Ещё было пусто. Одиноко — до трясучки. Холодно, хотя все окна закрыты.
— Инночка? Ты уже пришла? Чай будешь?
Новая жена отца встретила её на пороге, замотанная, как куколка бабочки, в длинный чёрный халат. Заспанная, очень уставшая, с короткими кольцами тёмных кудрей и грустными тёмными глазами. Инне всегда казалось, что они грустные.
— Ксюша. Добрый вечер. Нет, благодарю.
У них была смешная разница в возрасте — всего лишь десяток лет. Ксюша годилась ей в сёстры больше, чем тот младенец, который сейчас сладко сопел в деревянной колыбельной, но насчёт этого Инна предпочитала держать язык за зубами. Она, помнится, позволила себе одну-единую колкость, да и то — без присутствия мачехи.
«Хорошо, что не блондинка. Плохо, что актриса. Ты не меняешься».
Отец не менялся. В веренице женщин — тех, о которых Инна знала, о которых догадывалась и о которых молчала типаж сохранялся один — блондинка, за тридцать, модель, есть мозг. Будто ему нравилось наступать на одни и те же грабли по десятку раз, будто он этим даже наслаждался — одним и тем же. Ксюша была актрисой. Инна знала её ещё до того, как отец представил её своей… Будущей женой. Видела, даже играла с ней в нескольких эпизодах «Слёз Сентября», даже обедала за одним столом. Инна, как в итоге оказывалось, со многими его пассиями обедала. Вкус у отца не менялся годами.
Ну, почти. Ксюшу под его стандарты она загнать не могла, как бы не старалась — ничего общего с тем, что он предпочитал иметь да этого, так что Инна, как следует хорошей дочери, смирилась и промолчала, хотя хотела сказать многое.
— Майя спит, но, если хочешь…
Инна тут же навострила уши.
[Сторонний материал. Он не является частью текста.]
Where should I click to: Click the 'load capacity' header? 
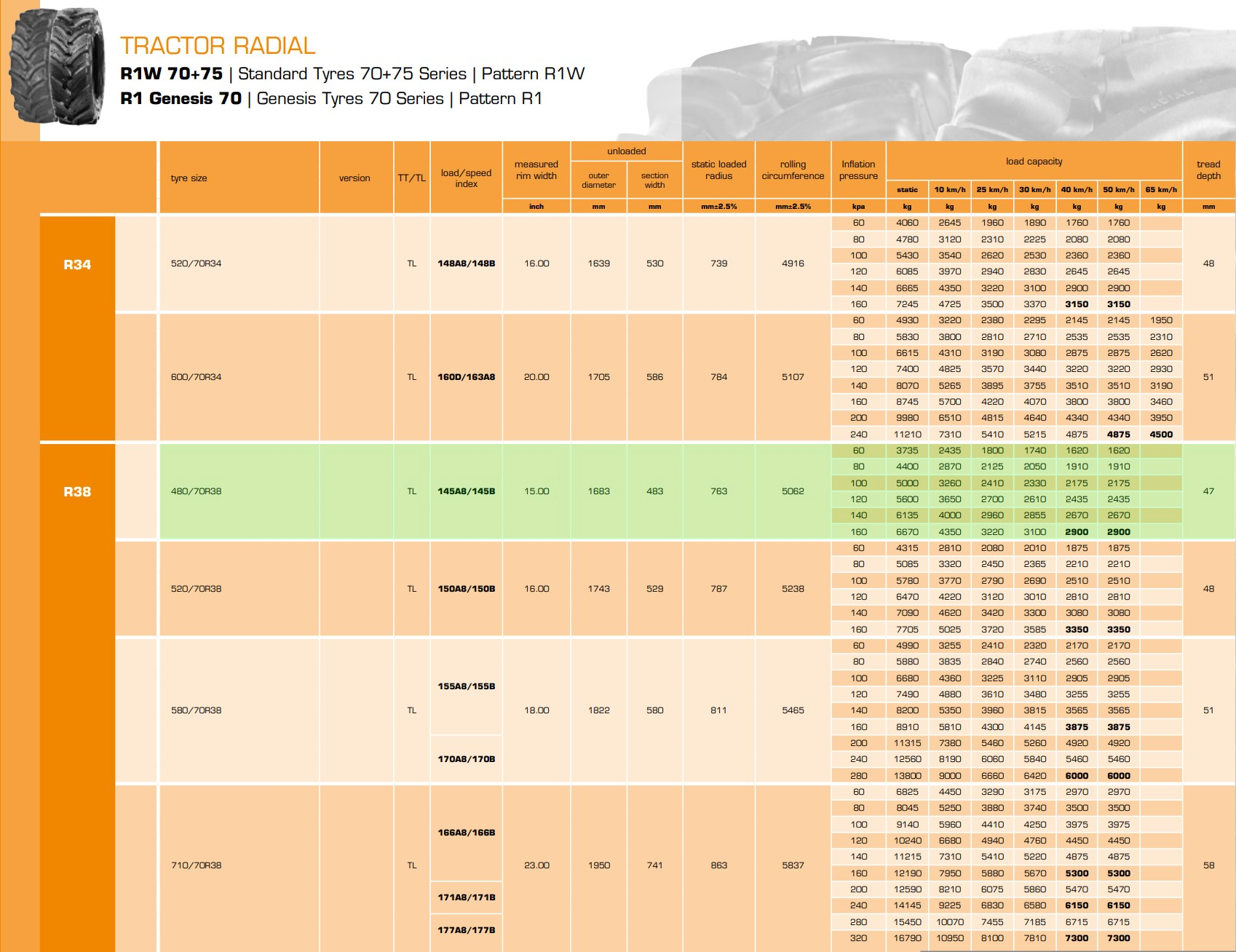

Младенец — тот самый! — интересовал её куда больше прошлых обид, гнойников и гнетущего молчания. Только младенец её и интересовал, если уж быть совсем откровенной, так что она спешно закивала и позволила увести себя в детскую. По пути старательно отводила глаза от запертой двери своей комнаты — бывшей комнаты. Она понятия не имела, что там теперь, но думала, что отец устроил там очередной кабинет. Или кладовку. Стоило об этом подумать, и спина покрылась мурашками, будто ей плеснули жидкого азота за шиворот.
В детской Ксюша задерживаться не стала. Прикрыла за собой дверь и исчезла в полутёмных коридорах, оставив Инну с Майей один на один. Она всегда их оставляла, и за это Инна была благодарна — трудно заставить себя хотя бы прикоснуться к ребёнку, когда на тебя смотрят такими печальными глазами. Как у спаниеля. Будто Ксюша чего-то от неё ждала, чего-то, что Инна не могла или не хотела ей давать.
Зато сполна отдавала тому, кто сопел среди сатиновых белых простыней.
Инна подготовилась основательно ещё до рождения Майи, только узнав о беременности Ксюши. Осторожно любопытствовала у крёстного, он в детях понимал лучше всех. Почему-то начала замечать чужих детей, хотя раньше не обращала на них никакого внимания. Перечитала десяток-другой книг. Её очень веселила мысль, что она сама находилась в том возрасте, когда многие женщины заводят детей, но Инна всегда или почти всегда предпочитала наблюдать за подобным со стороны. И — иногда — прикасаться. Она даже убрала длину ногтей, чтобы ни в коем случае не поцарапать или не сделать больно, хотя раньше себя без длинного маникюра не представляла.
А теперь вот… Теперь вот. В детстве она хотела сестру или брата. Когда подросла и поняла, что ни того, ни другого не будет, то хотела собаку. Потом кошку. Потом попугая. Хоть кого-то, чтобы коротать это бесконечное тревожное ожидание. С девяти до девяти, видимся только по выходным и то не всегда. Я занят, милая. У меня много дел, душа моя. Я должен закончить, дорогая. Мне некогда, арев. И это дурацкое арев звучало для неё самым страшным оскорблением. Раскраски и рисунки — там, где они были вдвоём и обязательно большая лохматая собака — летели в мусорное ведро. Книжки по экономике, которые были ей интересны из-за него, отправлялась обратно в коробки и больше никогда не доставались. Карманные деньги с извиняющейся запиской оставались на столе нетронутыми.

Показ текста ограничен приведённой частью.